Purpose: To evaluate intensive care resources, support, and personnel available in Mongolia's 3 largest cities.
Materials and methods: This prospective study was performed as a questionnaire-based survey evaluating intensive care units (ICUs) in Mongolia's 3 main cities.
Results: Twenty-one of 31 ICUs participated in the survey. The median number of beds per ICU was 7 (interquartile ranges, 6-10) with 0.7 (0.6-0.9) physicians and 1.5 (0.6-1.8) nurses per bed. A 24-hour physician service was available in 61.9% of the participating ICUs. A median number of 359 patients (250-500) with an average age of 39 (30-49) years were treated annually.
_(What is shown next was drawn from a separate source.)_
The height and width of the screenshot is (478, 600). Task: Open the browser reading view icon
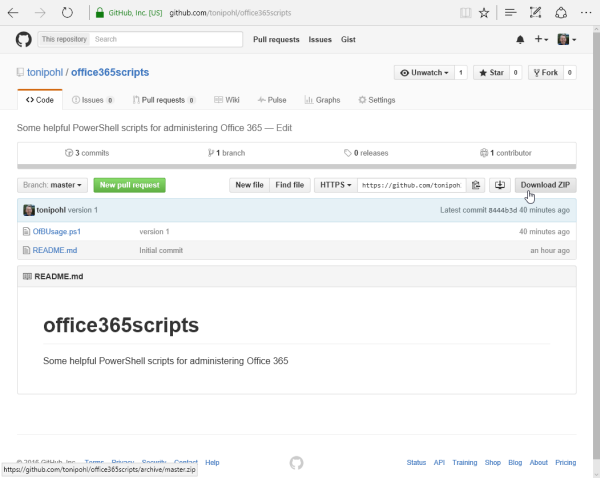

Oxygen was available in all ICUs, but only for 60% (17-75) of beds. Pressurized air was available in 33% of the ICUs for 24% (0-15) of beds. Of the ICUs, 52.4% had a lung ventilator serving 20% (0-23) of beds. The most common admission diagnoses were sepsis, stroke, cardiac disease, postoperative or postpartum hemorrhage, and intoxication. Availability of medical equipment, disposables, and drugs was inadequate in all ICUs.
Conclusions: Intensive care medicine in Mongolia's 3 largest cities is an under-resourced and underdeveloped medical specialty. The main problems encountered are insufficient training of staff as well as lack of medical equipment, disposables, and drugs.